From the cutscene that follows, it’s rather obvious that you’re expected to duke it out with sniper rifles, but by that stage I was rather just getting on with it as expeditiously as possible.

That last battle against Metal Gear Rex also dragged more than I would have liked.

My play counter tells me I continued 95 times, which means, at 2-3 screams of SNAAAAAKE at the continue screen (depending on the voice), I heard SNAAAAAKE up to 285 times before I was done.

Also, that Snake ate 191 rations. He must be utterly dying for a toilet break.

You may mock my terrible quality of play, if you must.

But I swear that at least 40 of those continues were in that battle against Metal Gear Rex. Probably didn’t help that I went into it with only one ration to my name, but again much of that was down to guards or automated cameras “hidden” around corners when the radar was blocked.

If you don’t know that they’re hiding, you only find out when they shoot you.

And then it’s once again time to play that familiar tune.

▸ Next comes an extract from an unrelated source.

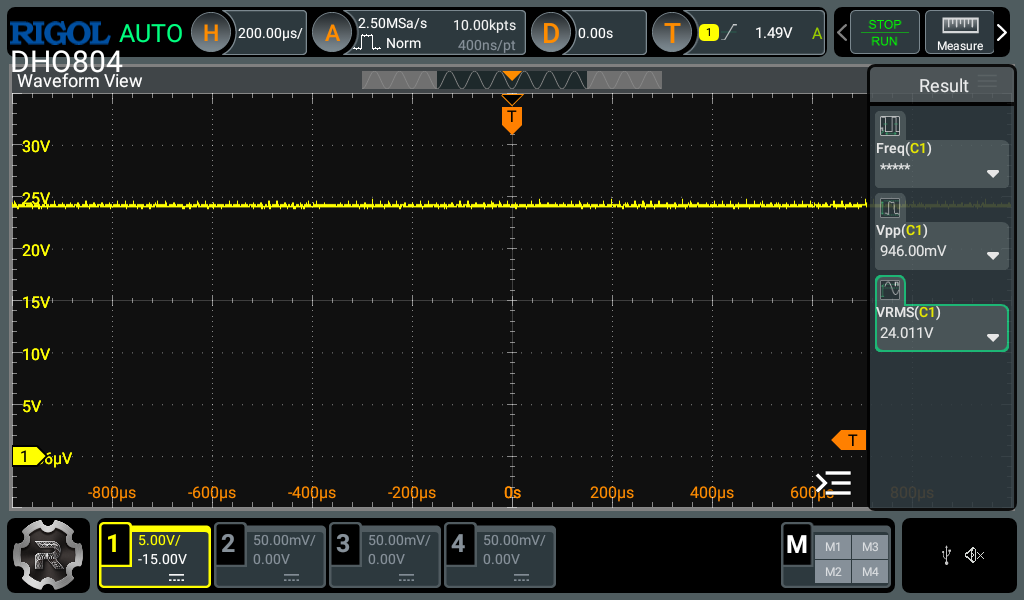Click the Measure ruler icon
This screenshot has height=600, width=1024.
pos(959,33)
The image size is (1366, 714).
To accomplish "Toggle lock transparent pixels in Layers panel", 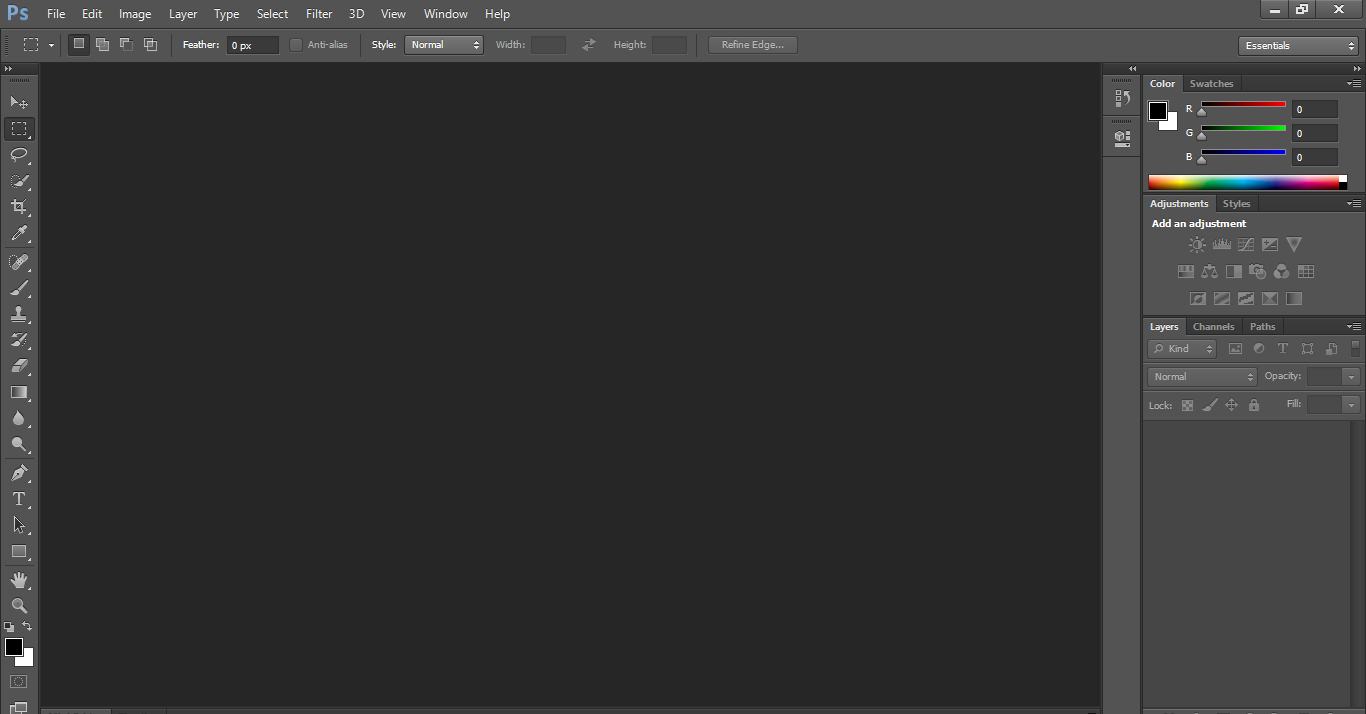I will click(1187, 405).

I do get the idea behind the mano-y-mano battle between Solid and Liquid Snake on top of the downed Metal Gear, because I’ve watched pretty much every 80s action-adventure flick that they’re riffing on.

Still, it wasn’t much of a satisfying actual battle, and neither was the car chase that followed.

Then again, I was already annoyed at that point by the fetch quest nature of the launch card, and also how much of an idiot ball both Solid Snake and Otacon were passing around with regards to the “twist” that it would launch Metal Gear.

That was rather obvious when Liquid Snake vanished from the “bulletproof” launch room to allow you to actually punch the key in anyway.

Some time later, in the Rockstar offices:
“Hey, remember that torture scene in MGS? We should do something
like that in GTA V!”

It was only after finishing that I checked around and discovered that it’s actually possible to give up on the torture mini-game and let Meryl die in return for a different end-game goodie. And that if I play through the whole thing again, I’d get yet another goodie, in the form of a tuxedo, apparently.

I’ve enjoyed my time with Metal Gear Solid, but I don’t know that I loved it enough to go back a second and third time.

Or should I move onto Metal Gear Solid 2?

Retro recollections are just random musings on retro subjects, usually whatever I’m playing at the moment.